Problem to work on
Once the line with "Viewport: 1169px width, 867px" is found, repeat it and all later lines exactly through the end of the listing below, with the pictures left out.

Dataset records
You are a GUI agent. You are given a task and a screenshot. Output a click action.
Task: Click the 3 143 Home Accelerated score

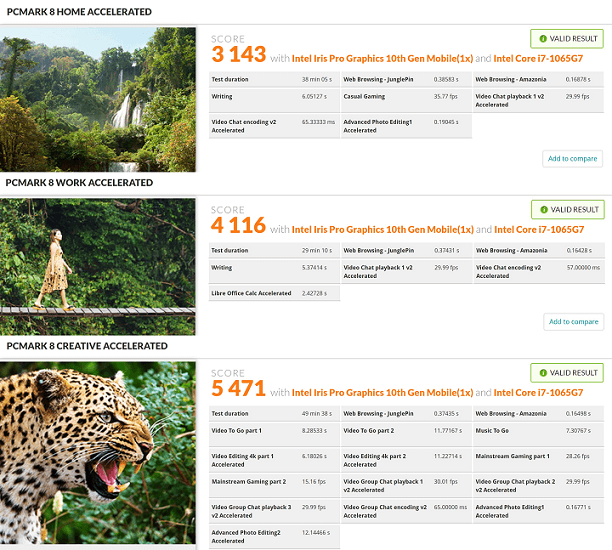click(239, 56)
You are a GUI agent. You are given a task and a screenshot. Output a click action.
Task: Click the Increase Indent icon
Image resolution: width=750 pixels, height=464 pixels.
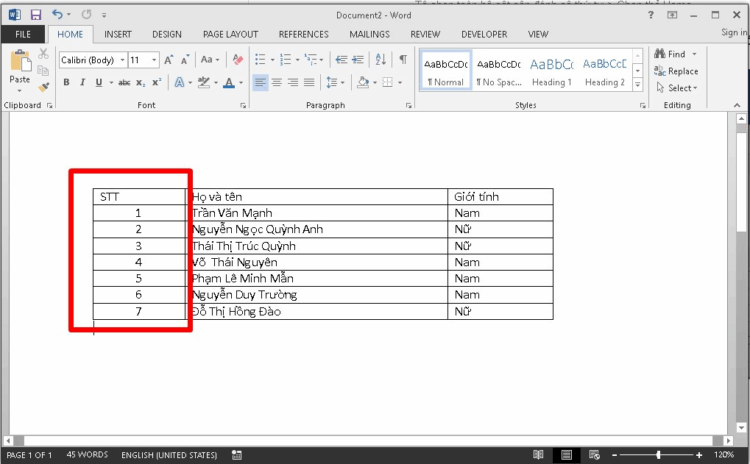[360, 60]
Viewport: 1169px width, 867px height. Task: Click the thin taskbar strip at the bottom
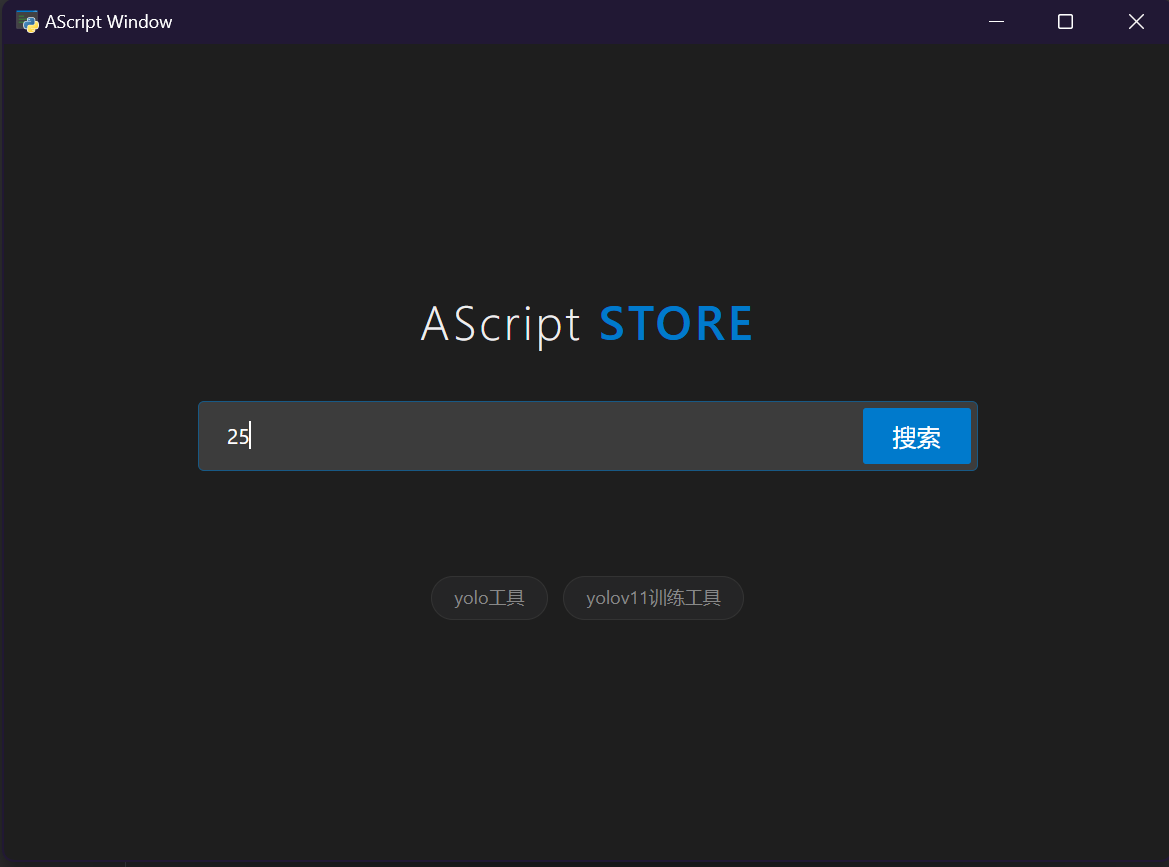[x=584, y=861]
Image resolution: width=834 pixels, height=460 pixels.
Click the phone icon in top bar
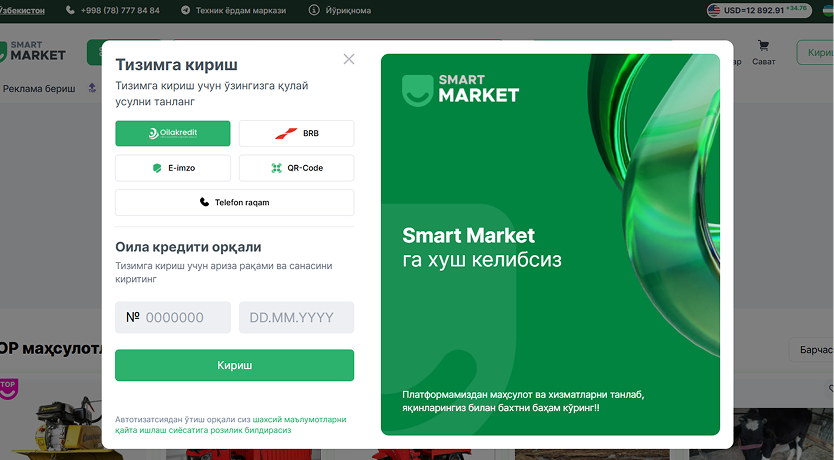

Your response
Viewport: 1169px width, 867px height. Task: Click the thin taskbar strip at the bottom
[x=584, y=861]
Image resolution: width=834 pixels, height=460 pixels.
Click the phone icon in top bar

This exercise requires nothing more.